INSTRUCTIONS FOR THE TASK => Every line from the one with "The width and" through the end of the material below, both ends included, should be transcribed exactly, without pictures.

******

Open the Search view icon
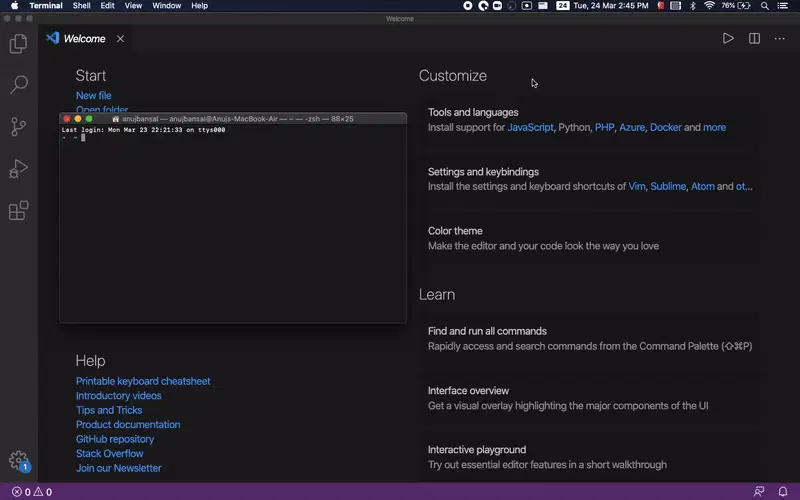Image resolution: width=800 pixels, height=500 pixels. (18, 85)
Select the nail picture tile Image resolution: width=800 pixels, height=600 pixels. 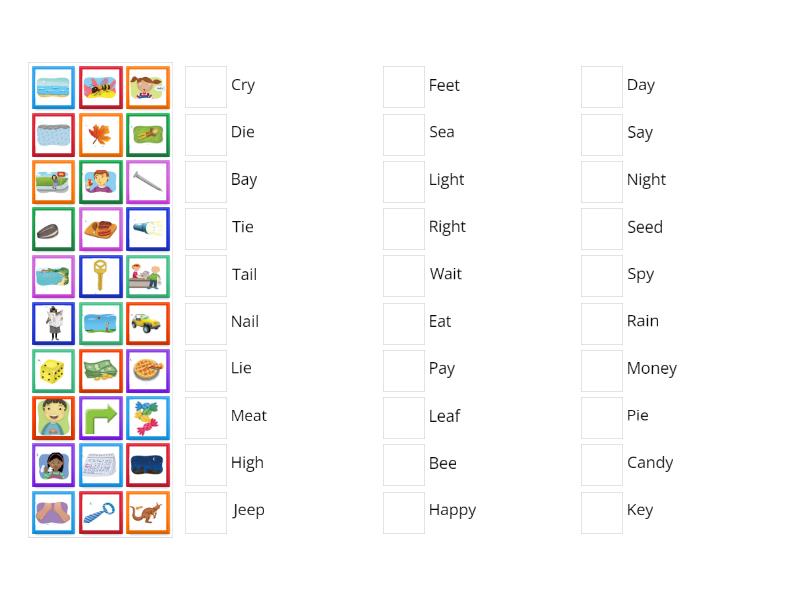(148, 182)
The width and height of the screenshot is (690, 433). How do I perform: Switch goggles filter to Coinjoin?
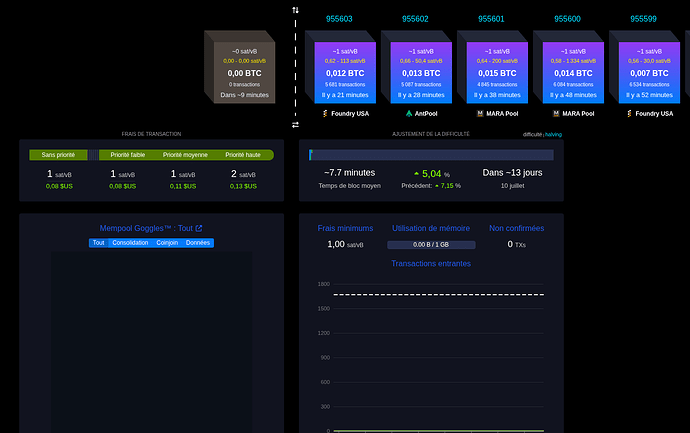167,243
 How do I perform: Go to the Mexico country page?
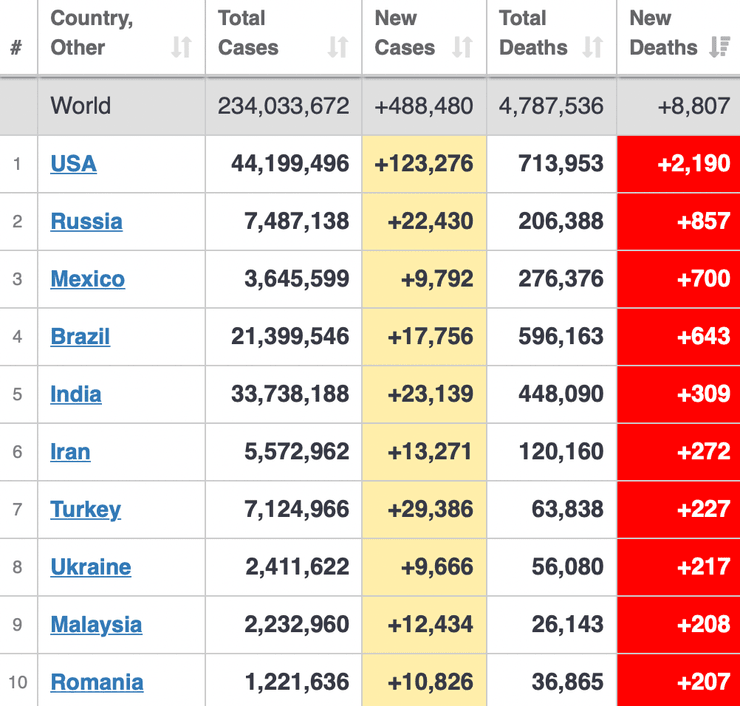click(x=87, y=279)
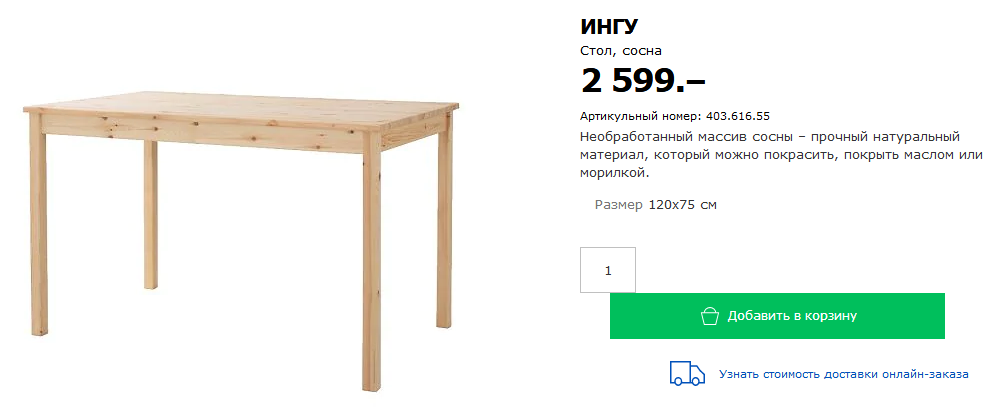Click the table's front left leg

click(39, 225)
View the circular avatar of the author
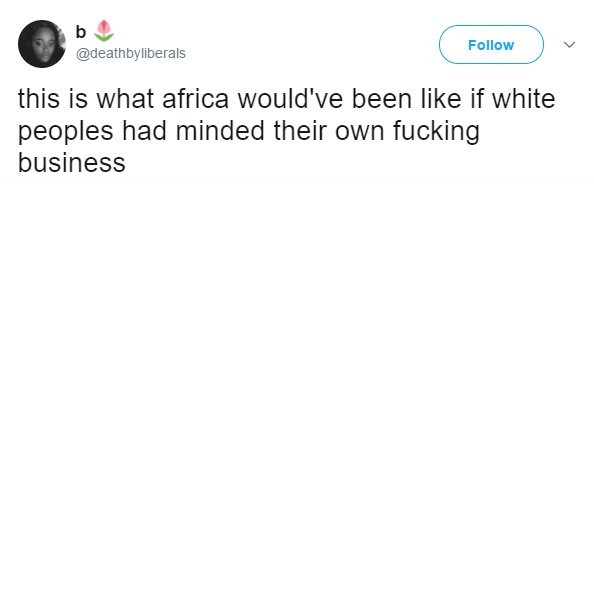The height and width of the screenshot is (600, 594). point(42,44)
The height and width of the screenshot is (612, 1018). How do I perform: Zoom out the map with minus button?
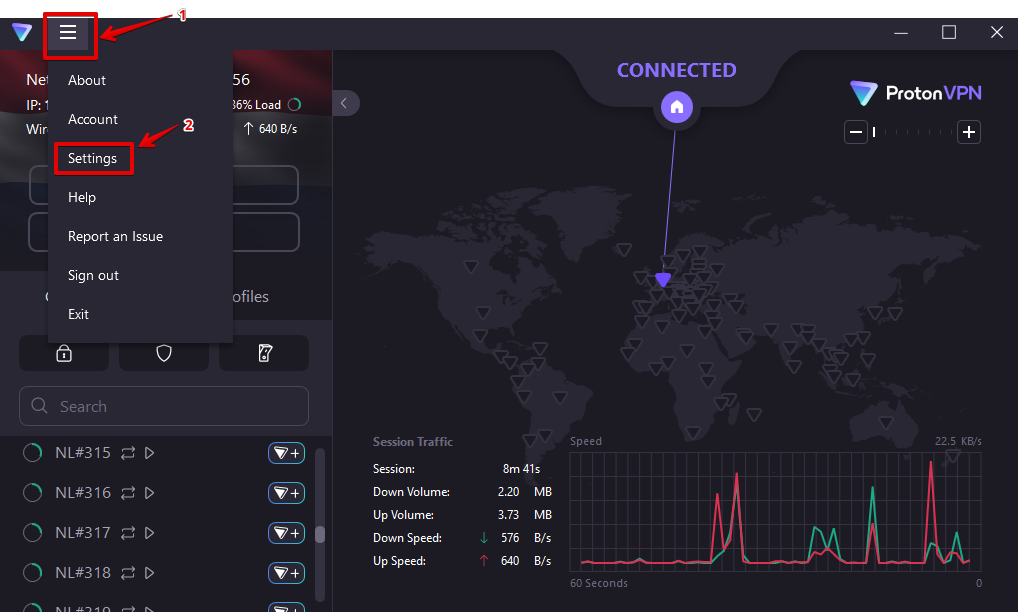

******

EXERCISE RESULT =>
The width and height of the screenshot is (690, 433). How do I perform: Switch goggles filter to Coinjoin?
167,243
 How do I perform: Go to the Mexico country page?
click(x=87, y=279)
Click the table's front left leg

click(39, 225)
View the circular avatar of the author
The height and width of the screenshot is (600, 594). point(42,44)
The height and width of the screenshot is (612, 1018). How do I perform: Zoom out the map with minus button?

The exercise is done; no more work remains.